(Beginning of Passage)

A story on CNET by Charles Cooper is pretty downbeat about the prospects of the Department of Homeland Security doing anything meaningful to improve cybersecurity any time soon.
No doubt these are tough times for the folks charged with securing the nation's cyber front lines.
Everyone, from government watchdogs to bloviating columnists, has a bright idea about how they should do their job better.
But there also is a statute of limitations on the public's patience. Two years ago this month, the Department of Homeland Security established a cybersecurity division to shore up the nation's defenses. The results to date include three cyberczars, millions of dollars in taxpayer expense, and thousands of worm and virus attacks.
Hardly a sterling record of accomplishment...
You don't need be an alarmist to imagine some pretty hairy stuff. A couple of years ago, the Slammer worm disabled a nuclear power plant's safety monitoring system for nearly five hours. This fast-propagating worm also affected five other utilities. No lasting damage was recorded, but that was through sheer luck.
So, what needs fixing at DHS? The better question is: What doesn't need fixing? ...
At this point, I would point you to the memorable line uttered by Strother Martin in the movie "Cool Hand Luke": "What we've got here is failure to communicate." ...
In the meantime, Powner and others live in dread of the nightmare scenario: a combined terrorist attack against a physical asset like a power grid, paired with a devastating attack against the nation's cybernetworks and communications systems.
"If you look at the recovery plans (DHS has in place), more work needs to be done," he says. "If you look at reconstituting the Internet if there were an event that took down the network, there's still not a plan in place."

(End of Passage)

## Work order A
In the passage on Homeland Security and cybersecurity, copy the text word for word, starting with "So, what needs" and going on through "and communications systems.".
## Work order B
Answer these questions from the passage on Homeland Security and cybersecurity:
(i) How many cyberczars are among the results the cybersecurity division has produced to date?
(ii) For about how long did the Slammer worm disable a nuclear power plant's safety monitoring system?
(iii) Which movie is the line "What we've got here is failure to communicate" from?

(Beginning of Given information)

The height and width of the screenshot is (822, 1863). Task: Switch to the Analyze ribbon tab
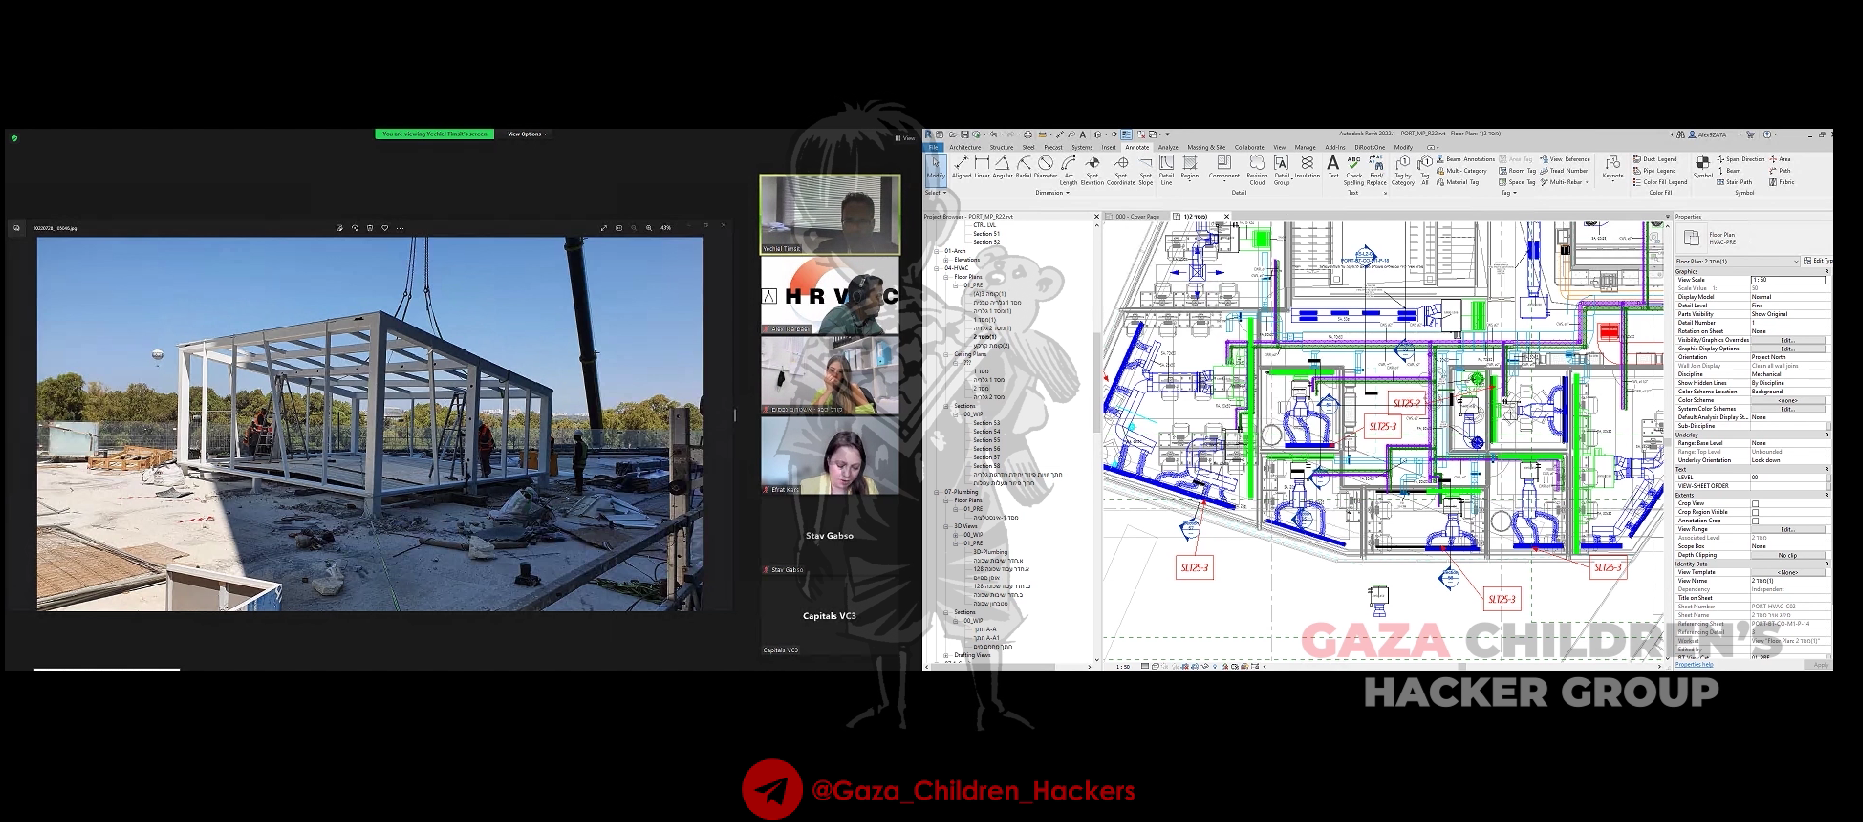click(x=1168, y=147)
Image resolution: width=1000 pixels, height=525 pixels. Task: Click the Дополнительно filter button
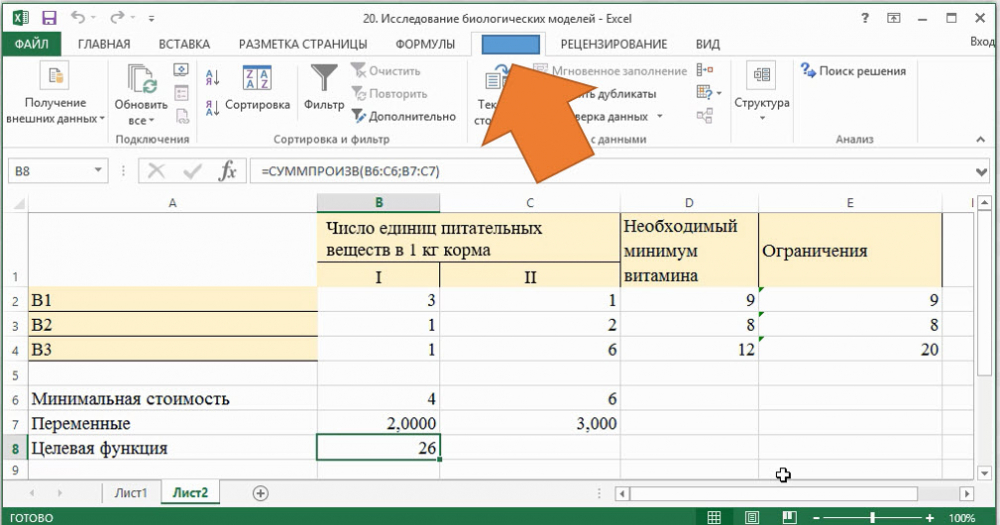[402, 116]
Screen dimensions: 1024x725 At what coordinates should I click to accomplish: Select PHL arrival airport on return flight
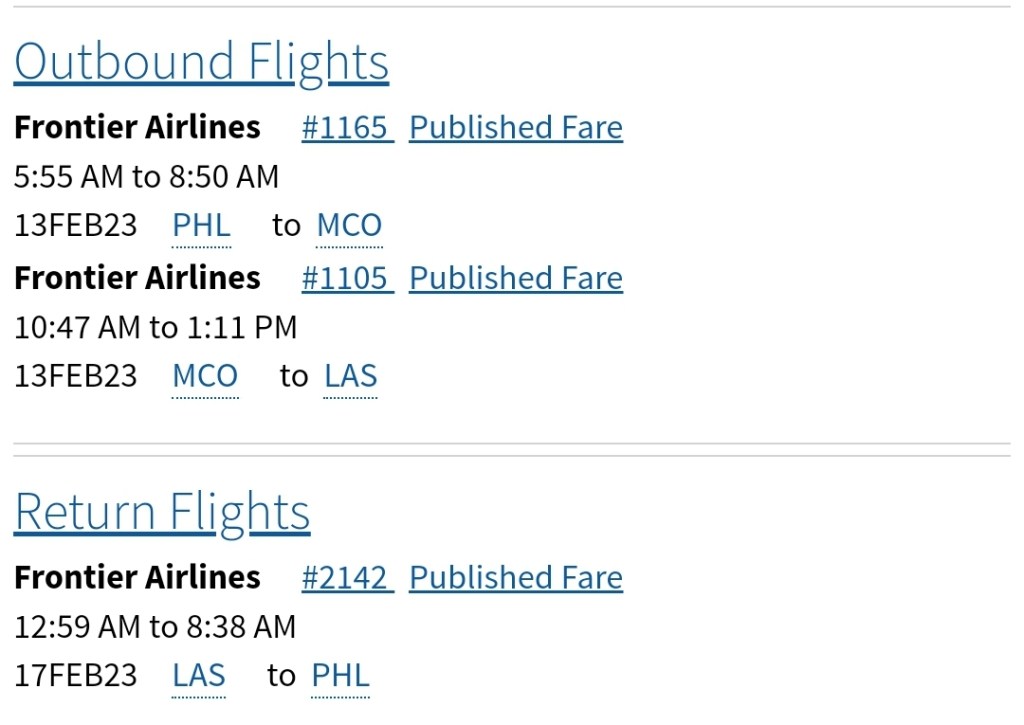coord(341,676)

(End of Given information)

## Exercise result A
So, what needs fixing at DHS? The better question is: What doesn't need fixing? ...
At this point, I would point you to the memorable line uttered by Strother Martin in the movie "Cool Hand Luke": "What we've got here is failure to communicate." ...
In the meantime, Powner and others live in dread of the nightmare scenario: a combined terrorist attack against a physical asset like a power grid, paired with a devastating attack against the nation's cybernetworks and communications systems.

## Exercise result B
(i) Three
(ii) Nearly five hours
(iii) "Cool Hand Luke"